Part 04. Create functions in R

Instructions on this page are general to use of R and apply to R used on local computer or to users of R in Google CoLab.

Learning objectives

Define user-defined functions in R to automate repetitive tasks.
Write and test a custom function using real-world examples.
Enhance your coding efficiency by reusing functions across analyses.

What to do

Complete the exercises on this page

Create simple functions
Add user input to a function
A simple coder’s philosophy

How to do it

For these exercises, you may work

within the Rcmdr script window
at the command line and R prompt
from a script document and the R GUI app
RStudio
Google CoLab

Choose one way. The quickest way is to just work within R.

Let’s begin.

Before you start

A reminder, always set your working directory in R first (see Part 02. Getting started with R and Rcmdr), before starting to do your analyses. Makes life a lot easier.

1. Write simple functions to save you time.

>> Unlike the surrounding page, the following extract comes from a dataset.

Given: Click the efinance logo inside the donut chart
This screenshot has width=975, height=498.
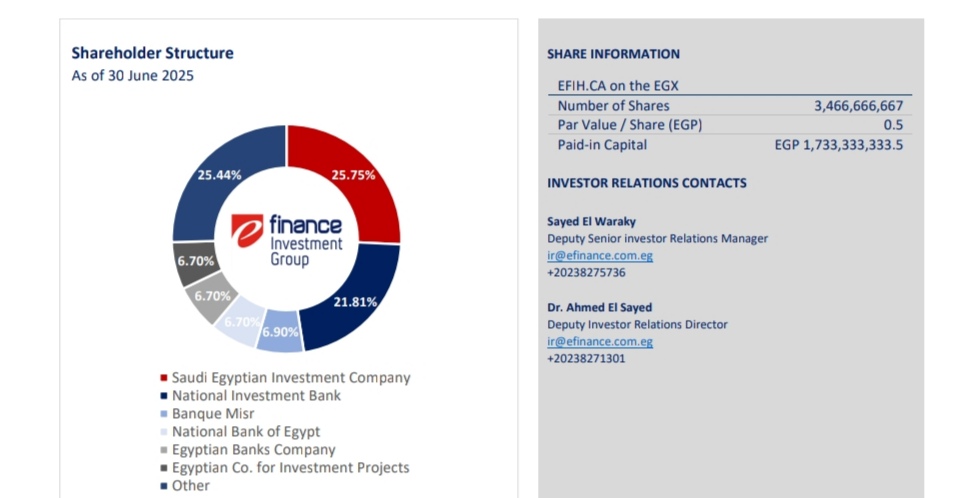Looking at the screenshot, I should pyautogui.click(x=287, y=238).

In programming, a function is a set of instructions — code — to carry out a specific task. R has many built in functions, like mean(), sd(), and more. Packages increase available capacity by adding user-defined functions. We’ll look at extending R with packages more in depth in the next workbook session Part 04. R packages: Making R do more. Put simply, packages contain user-defined functions and this ability, to write functions, is what makes R so powerful. Our purpose this semester in Biostatistics is not to teach you programming — R is a programming language — you should at least be introduced to the promise that writing your own functions may have.

2. Our first function

I’m an NFL fan and like to keep track of passer ratings of the quarterbacks, so I’ll share a simple function to calculate NFL version of the passer rating. The NFL passer rating is on a scale from 0 to 158.3, with higher values reflecting higher passer (quarterback) performance. You can read more about passer rating at Wikipedia.

QBR <- function(ATT, COMP, INT, TD, YDS){
a = ((COMP/ATT)-.3)*5
b = ((YDS/ATT)-3)*.25
c = (TD/ATT)*20
d = 2.375-((INT/ATT)*25)
PR = ((a+b+c+d)/6)*100
return(PR)
}

The basics of writing a function in R begins with the function() call. Parameters like ATT (short for pass attempts) are passed to function(). Code is entered between curly brackets { and }. return() returns a single object from the function.

Let’s try our function. Enter values for Russell Wilson (Denver Broncos) the 2022 regular season (sources: NFL.com).

ATT <- 483
COMP <- 292
INT <- 11
TD <- 16
YDS <- 3524

Now, call our function (note that instead of writing the variable names you could simply type in the actual numbers — I don’t really advise this because there are so many and it would be easy to make a mistake).

QBR(ATT, COMP, INT, TD, YDS)

And the output is

[1] 84.41598

On your own 1. Copy the function into your R script window. Calculate the passer rating for another quarterback Geno Smith (Seattle Seahawks) given his statistics for the 2022 NFL season: 572 (attempts), 399 (completions), 4282 (yards), 11 (interceptions), and 30 (touchdowns) (sources: NFL.com).

It doesn’t make much sense to report a rating to 7 significant figures (4 decimal). Use the built in function round() function, or the signif() function to report the passer rating to four significant digits.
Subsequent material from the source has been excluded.